Graphic Adventure Game - History - Point-and-click Adventure

Point-and-click Adventure

A new kind of graphic adventure emerged following the introduction of the point-and-click interface. The earliest example is the little known Planet Mephius, authored by Eiji Yokoyama and published by T&E Soft only in Japan for the FM-7 computer in July 1983; alongside a command menu system, it introduced a point-and-click interface, utilizing a cursor to interact with objects displayed on the screen. A similar point-and-click cursor interface was later used in the adventure game Wingman, another title released only in Japan, for the NEC PC-8801 in 1984.

From 1984, mouse-controlled graphic adventures began emerging following the launch of the Apple Macintosh, with its mouse-controlled point-and-click interface. The first adventure game to take advantage of the Mac's point-and-click interface was the innovative but relatively unknown Enchanted Scepters released the same year, followed in 1985 with the ICOM Simulations game Deja Vu that completely banished the text parser for a point-and-click interface. That same year, the NES version of Chunsoft's Portopia Serial Murder Case worked around the console's lack of keyboard by taking advantage of its D-pad to replace the text parser of the original 1983 PC-6001 version with a cursor interface for the NES version.

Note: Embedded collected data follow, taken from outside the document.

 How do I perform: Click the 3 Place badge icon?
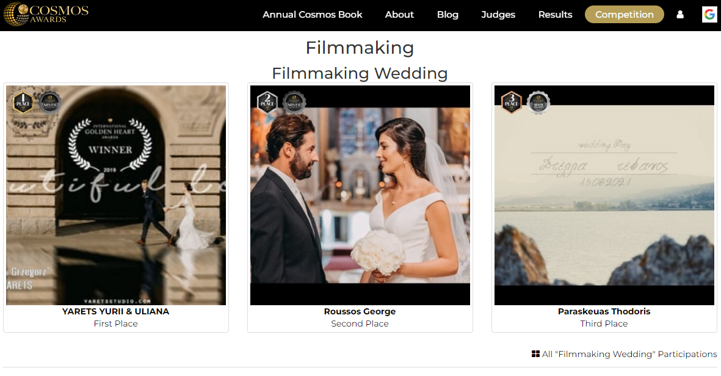pos(511,102)
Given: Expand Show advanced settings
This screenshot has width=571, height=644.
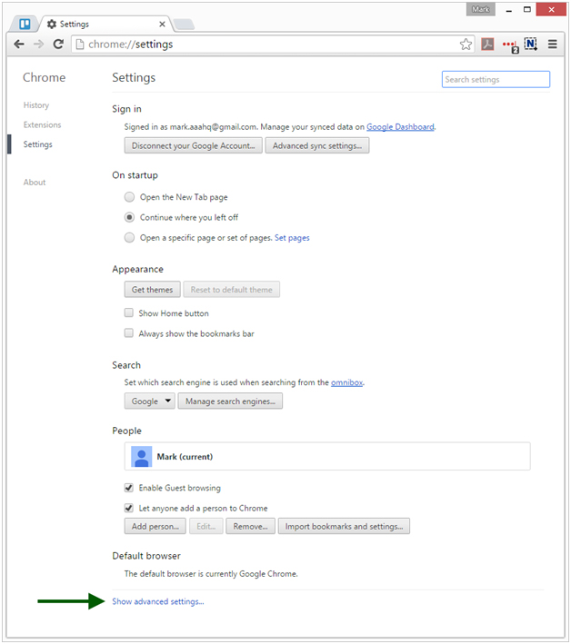Looking at the screenshot, I should [x=157, y=601].
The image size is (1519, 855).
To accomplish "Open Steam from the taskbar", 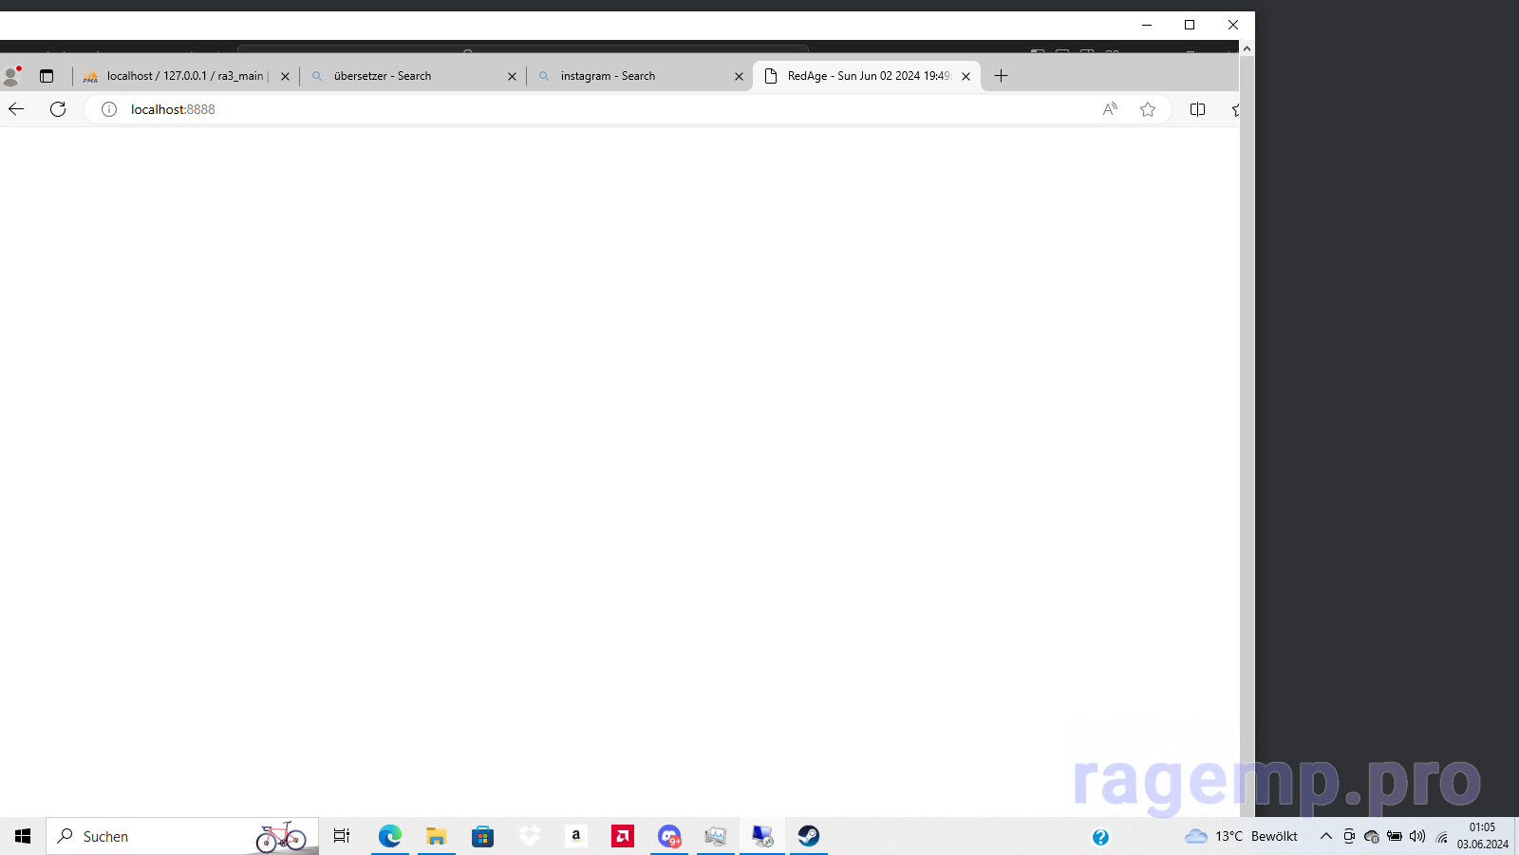I will point(809,836).
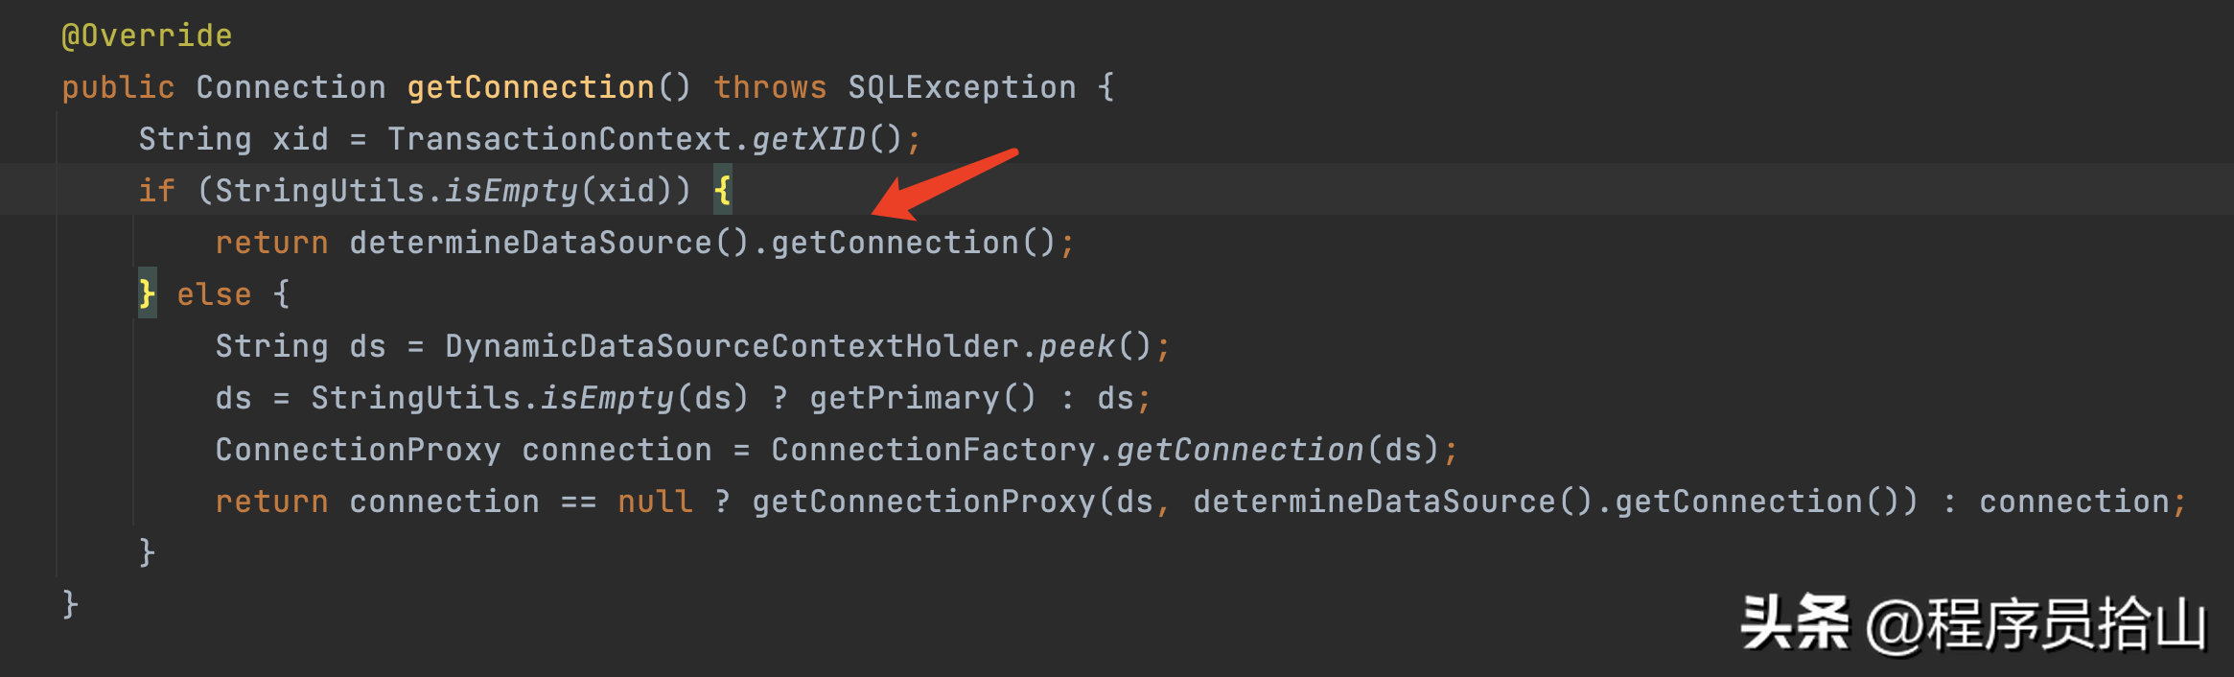Click the @Override annotation
Image resolution: width=2234 pixels, height=677 pixels.
pyautogui.click(x=147, y=36)
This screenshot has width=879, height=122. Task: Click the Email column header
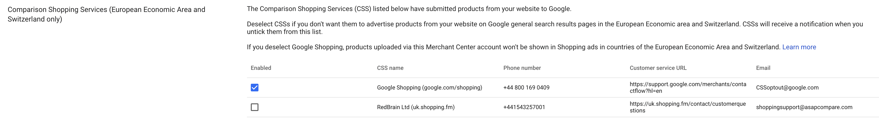(763, 68)
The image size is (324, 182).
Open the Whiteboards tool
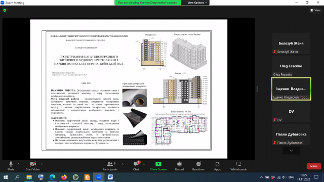coord(238,166)
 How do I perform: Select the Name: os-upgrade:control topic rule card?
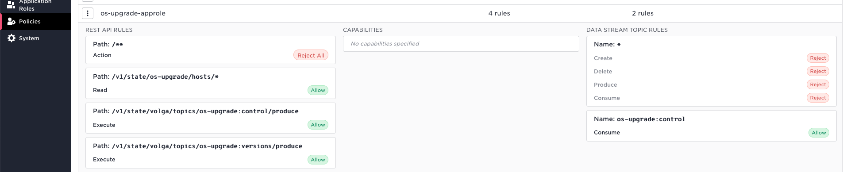(x=712, y=126)
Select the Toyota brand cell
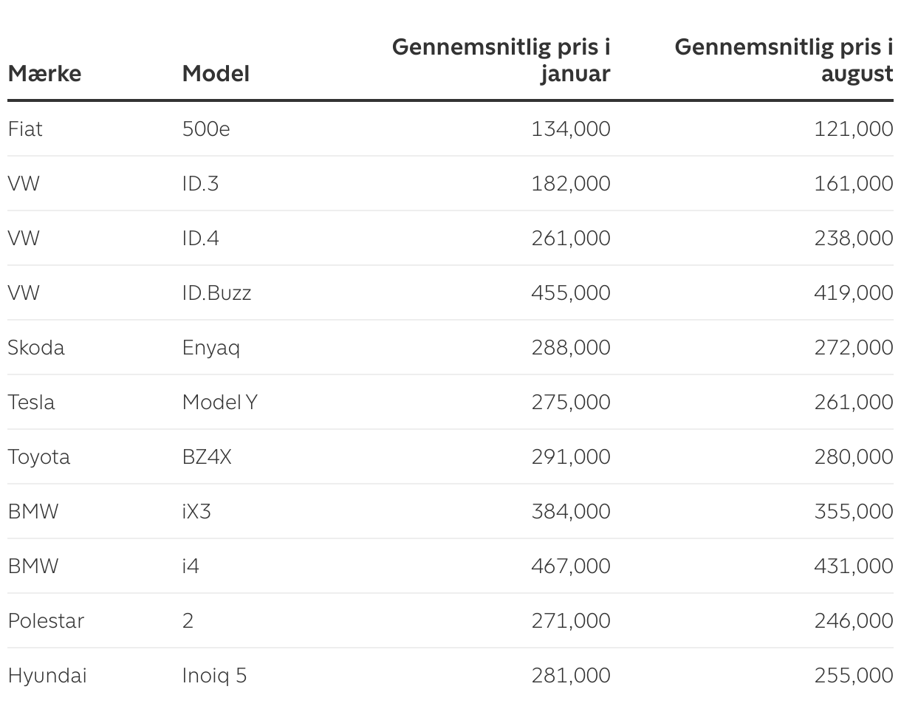This screenshot has height=709, width=901. [39, 457]
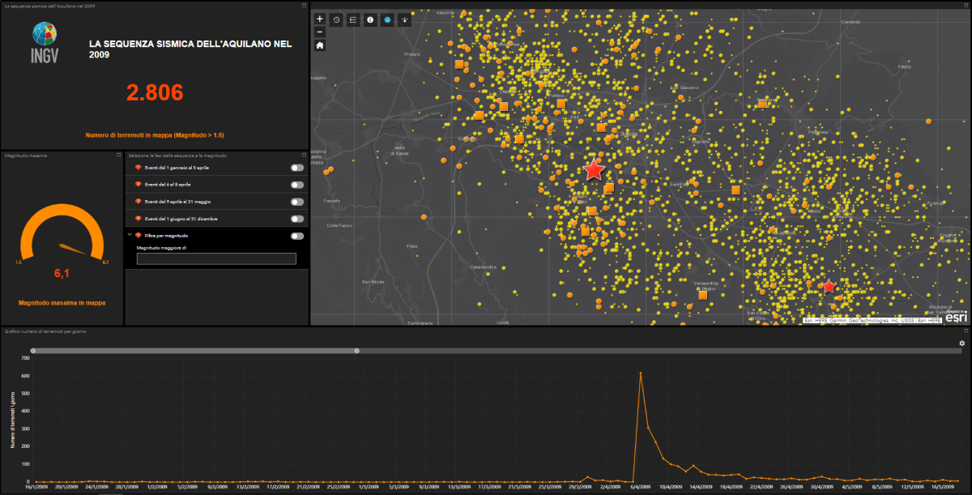The image size is (972, 495).
Task: Click the 'Magnitudo maggiore di' input field
Action: pyautogui.click(x=216, y=259)
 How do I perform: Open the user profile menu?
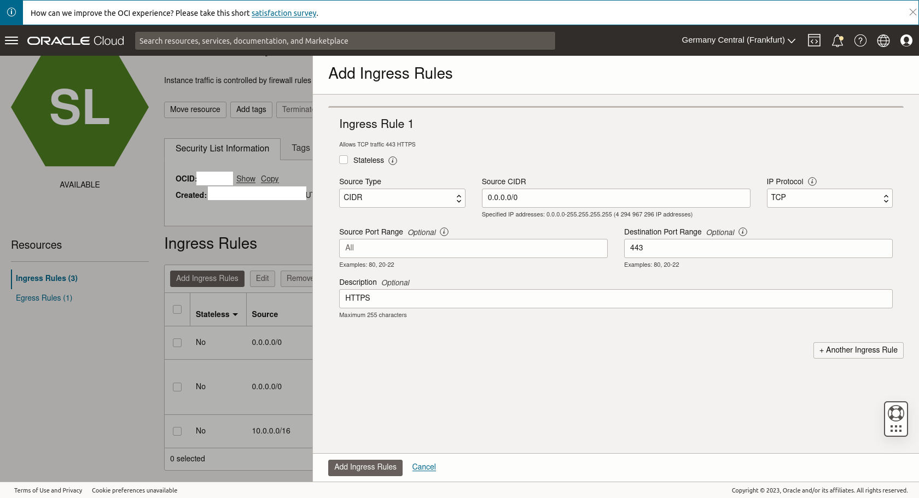click(x=906, y=40)
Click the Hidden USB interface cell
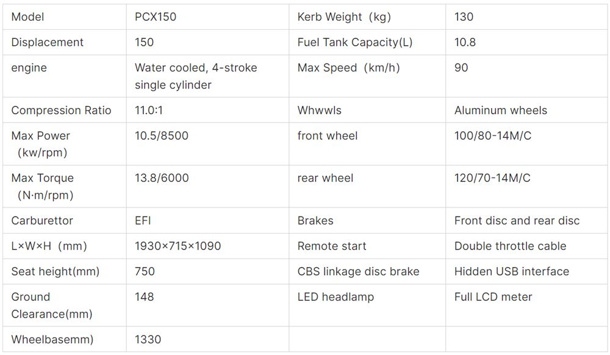Screen dimensions: 610x355 click(526, 271)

The following year, Square's Suishō no Dragon on the NES took it a step further with its introduction of visual icons and animated scenes.

In 1987, ICOM's second follow-up Shadowgate was released, and LucasArts also entered the field with Maniac Mansion, a point-and-click adventure that gained a strong following. A prime example of LucasArts' work is the Monkey Island series. In 1988, popular adventure game publisher Sierra Online created Manhunter: New York. It marked a major shift for Sierra, having used a text parser for their adventure games akin to text adventures. Another famous point-and-click graphic adventure game was Hideo Kojima's Policenauts (1994). Point-and-click was used in survival horror games such as Human Entertainment's Clock Tower series, which quickly became popular following its first release in 1995; it later branched off into a sequel and a spin-off.

Graphic adventure games were quick to take advantage of the storage possibilities of the CD-ROM medium and the power of the Macromedia Director multimedia-production software. Games such as Alice (1990), Spaceship Warlock (1991), The Journeyman Project (1993), and Iron Helix (1993) incorporated pre-rendered 3D elements and live-action video.

In 1993, Day of the Tentacle, a sequel to Maniac Mansion, was released. It featured the original game as an Easter egg. Its success allows lead game designer Tim Schafer to produce the 1995 hit Full Throttle, featuring the voice talent of Roy Conrad and Mark Hamill.

Space Quest IV became the first in the popular series to feature a point-and-click interface. King's Quest V was the first for its series. Eventually, the first games in both series would be remade in the point-and-click format with VGA graphics.

Other notable point-and-click adventure games include Indiana Jones and the Fate of Atlantis (1992), Freddy Pharkas: Frontier Pharmacist (1993), Sam & Max Hit the Road (1993), Gabriel Knight: Sins of the Fathers (1993), Beneath a Steel Sky (1994), The Dig (1995), Full Throttle (1995), Torin's Passage (1995), Phantasmagoria (1995), Broken Sword: The Shadow of the Templars (1996) and Blade Runner (1997).